Mas, com isso, a ruína torna-se, não obstante, um fenômeno mais

significativo e pleno de sentido que os fragmentos de outras obras de arte

destruídas. Uma pintura, da qual partículas de cor tenham caído, uma estátua

com membros mutilados, um texto poético antigo, do qual palavras e versos se

perderam - todos atuam somente a partir do que neles ainda existe de

formação artística ou daquilo que a fantasia pode construir baseando-se nesse

resto: sua visão não constitui nenhuma unidade estética, ela não oferece nada

mais que uma obra de arte subtraída de determinadas partes. Ao contrário, a

ruína da obra arquitetônica significa que naquelas partes destruídas e

desaparecidas da obra de arte outras forças e formas - aquelas da natureza -

cresceram e constituíram uma nova totalidade, uma unidade característica, a

partir do que de arte ainda vive nela e do que de natureza já vive nela.
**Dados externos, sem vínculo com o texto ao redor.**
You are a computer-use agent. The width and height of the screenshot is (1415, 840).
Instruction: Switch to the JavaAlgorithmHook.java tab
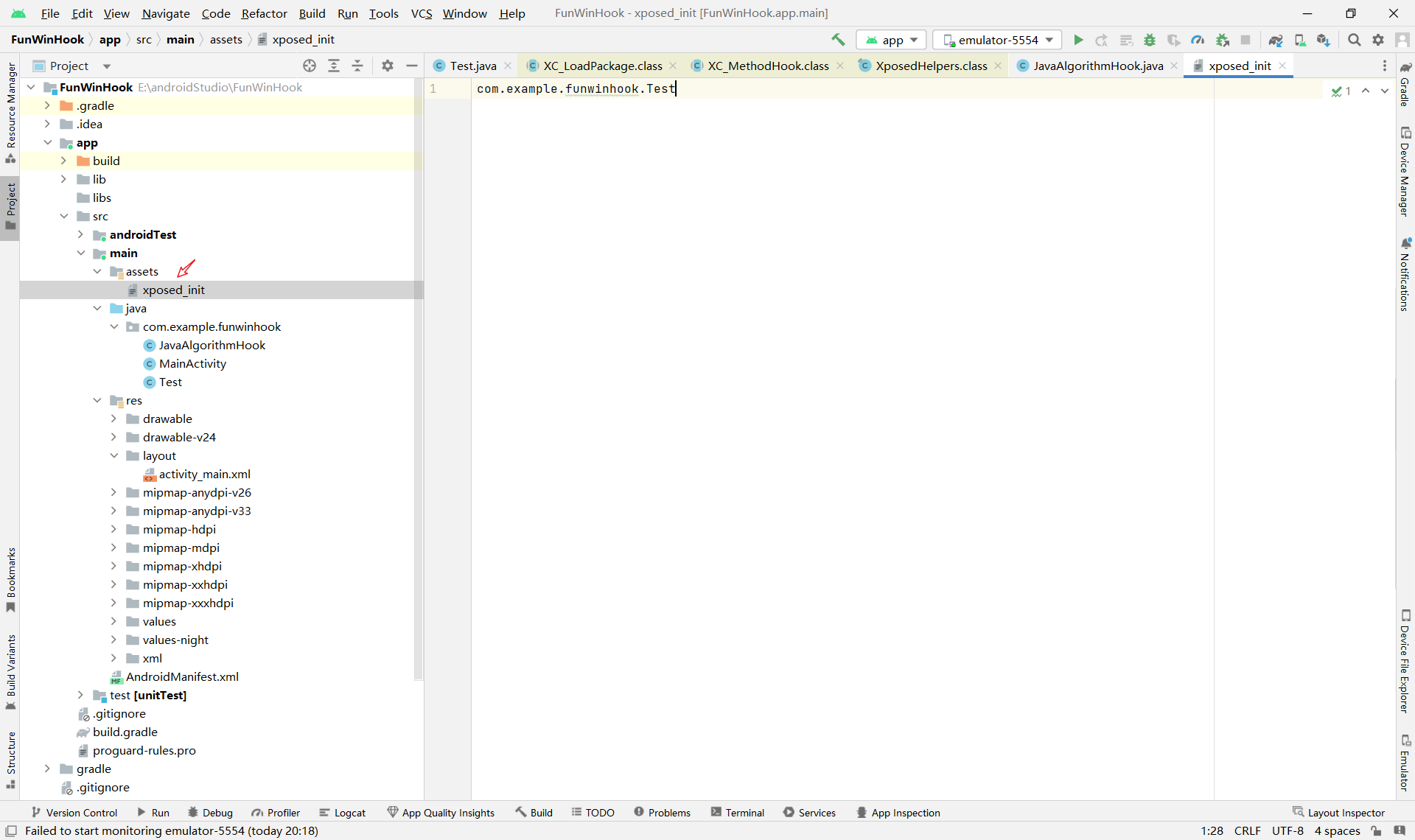tap(1097, 66)
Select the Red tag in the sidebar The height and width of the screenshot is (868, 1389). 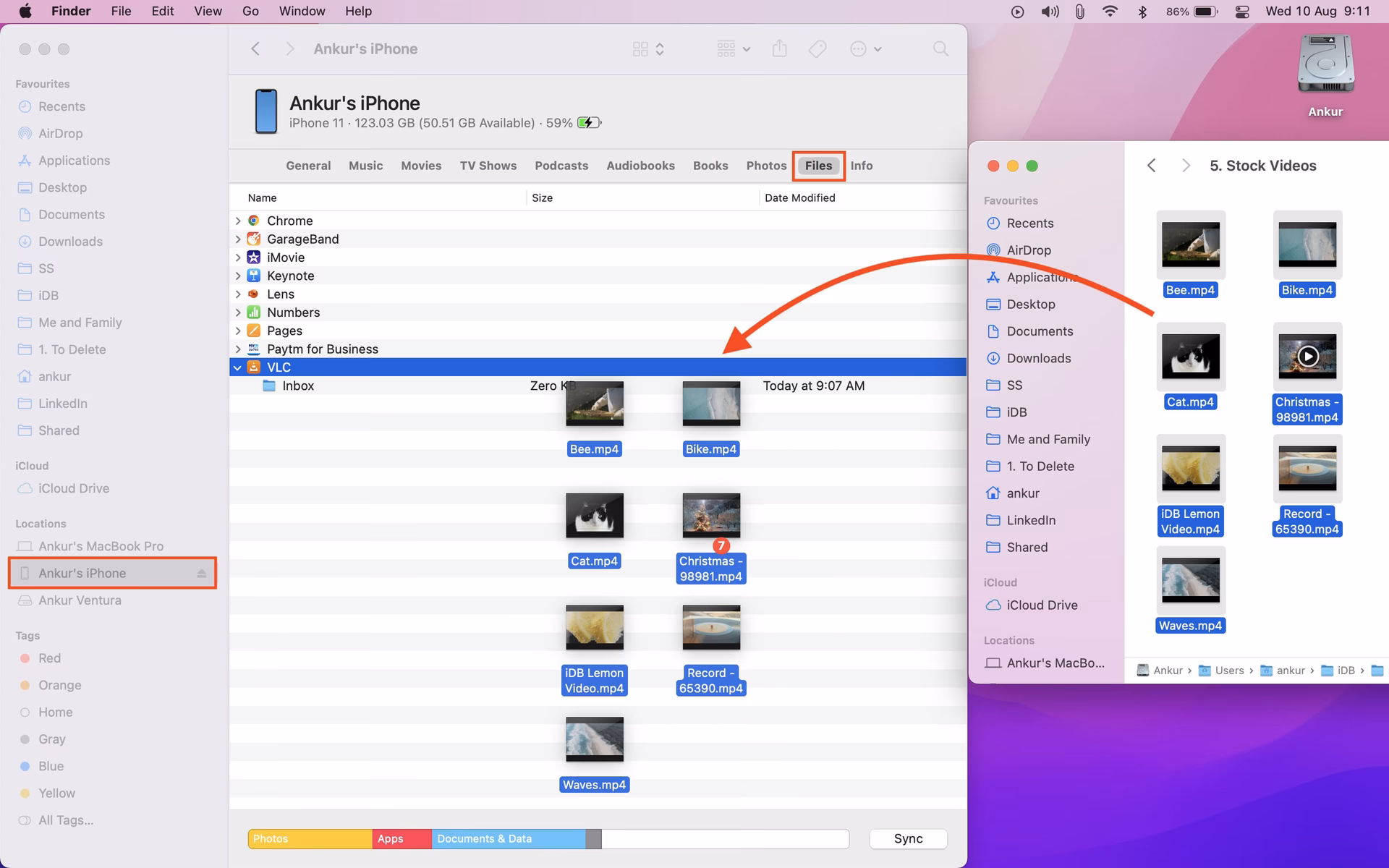tap(50, 658)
Certamente, no que se refere à finalidade que o espírito materializou no palácio

e na igreja, no castelo e no átrio, no aqueduto e nos monumentos, sua forma

desmoronada constitui um acaso desprovido de sentido; somente um novo

sentido acolhe este acaso, abarcando-o junto com a formação espiritual numa

unidade não mais fundamentada em uma finalidade humana, mas na finalidade

profunda, onde esta configuração espiritual e o tecer das forças naturais

inconscientes superam suas raízes comuns. Por isso, falta a algumas ruínas

romanas, não importando quão interessante elas sejam, a sedução específica

da ruína: na medida em que notadamente se percebe nelas a destruição pelo

homem; posto que isso contradiz a oposição entre obra humana e efeito da

natureza, na qual se apóia o significado da ruína como tal.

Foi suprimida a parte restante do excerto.